Deepen can be deployed both on-premise or on cloud, and comes with the capability for admins to manage multiple projects and workforces simultaneously while also leveraging Deepen’s built-in quality control workflows and tools. The tool’s ability to change annotation classes across 2D and 3D bounding boxes, polygons, and segmentations, and multi-sensor fusion, are some of Deepen’s top features. Deepen’s highly flexible UI empowers teams to customize, configure, and create workflows that work best for them.
Compared to the other tools on this list, Deepen falls short in certain areas. Task flagging is a missing feature that’s typically needed to facilitate optimal collaboration. The tool also lacks reporting functionality, but still offers an analytics suite that monitors user productivity. Users might also find that using the tool is laborious due to missing cell annotation and auto segmentation functionality, features that normally empower users to breeze through tedious and time-consuming tasks. The tool also falls a bit short in giving users the ability to remove and erase annotations.

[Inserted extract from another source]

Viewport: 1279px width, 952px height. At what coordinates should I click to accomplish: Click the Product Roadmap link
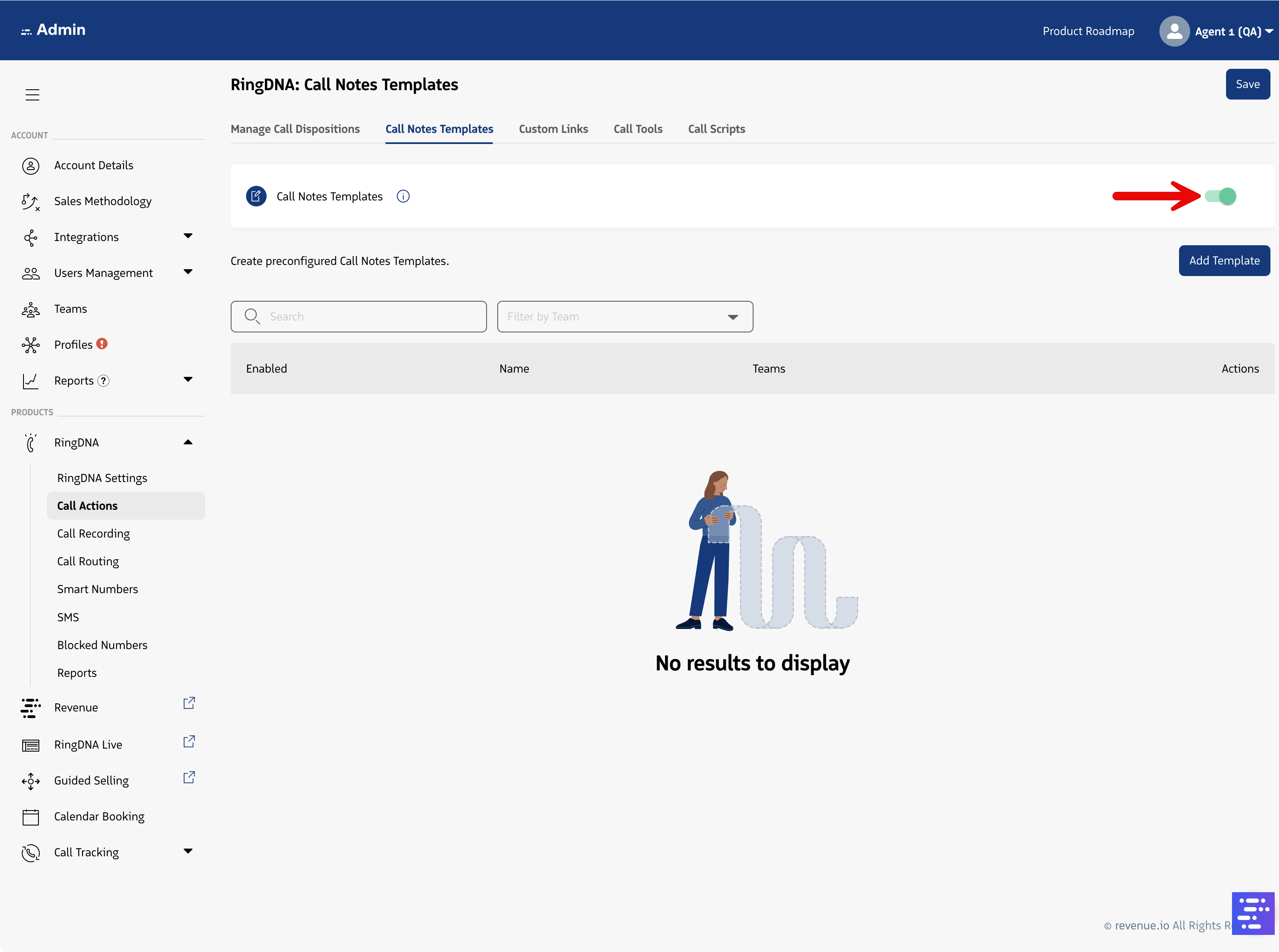click(x=1088, y=31)
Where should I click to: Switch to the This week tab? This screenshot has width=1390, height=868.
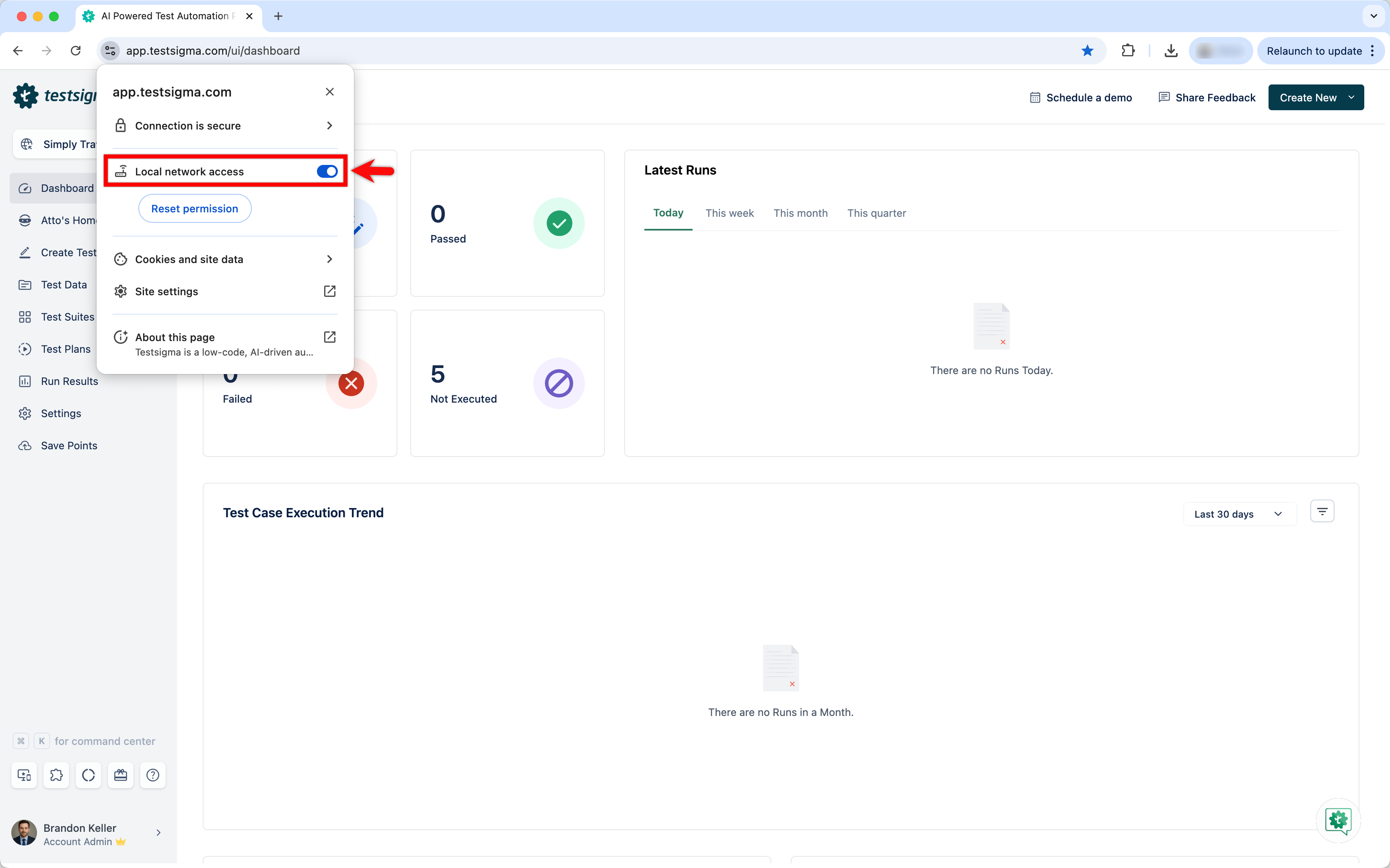729,213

Regardless, Deepen is an iMerit go-to when it comes to LiDAR and 3D point cloud annotations.
SuperAnnotate is a complete end-to-end computer vision platform that can annotate, train, and automate any computer vision pipeline. It specializes in audio, video, image, and leverages modern features like transfer learning, data/quality management, and automatic predictions. We at iMerit love SuperAnnotate for its intuitive, responsive, and comprehensive UI, which helps us work and collaborate more efficiently than any other tool on this list. It’s also our favorite tool when we engage in projects which heavily involve semantic segmentation and pixel segmentation. As with all iMerit partners, the team distinguishes itself in responsiveness and support.
In terms of strengths, SuperAnnotate is commonly hailed for its annotation quality, pricing, customer support, and excellent UI. We recommend SuperAnnotate for any projects that heavily involve semantic segmentation and pixel segmentation. SuperAnnotate’s functionality in the areas of image classification, bounding box drawing, polygon/polyline drawing, and edge sharing are commonly hailed as being some of the best in the industry. The tool also features auto segmentation functionality, as well as small image mini mapping, which gives users the ability to track their place when zoomed in on an image.
SuperAnnotate does come with downsides, however. The tool lacks in functionality in the areas of auto segmentation and bounding box copying. This leaves users to perform these tasks manually, and will leave them wanting more when annotating large swaths of data. The lack of full-screen image functionality and edge snapping are also glaring flaws that users will certainly wish for while using the tool.
There’s no shortage of powerful data labeling tools on the market today. Deciding which tool will work best for you will largely come down to the types of data you’re looking to annotate, the size of your project, the workflows of your team, and the scope of your budget.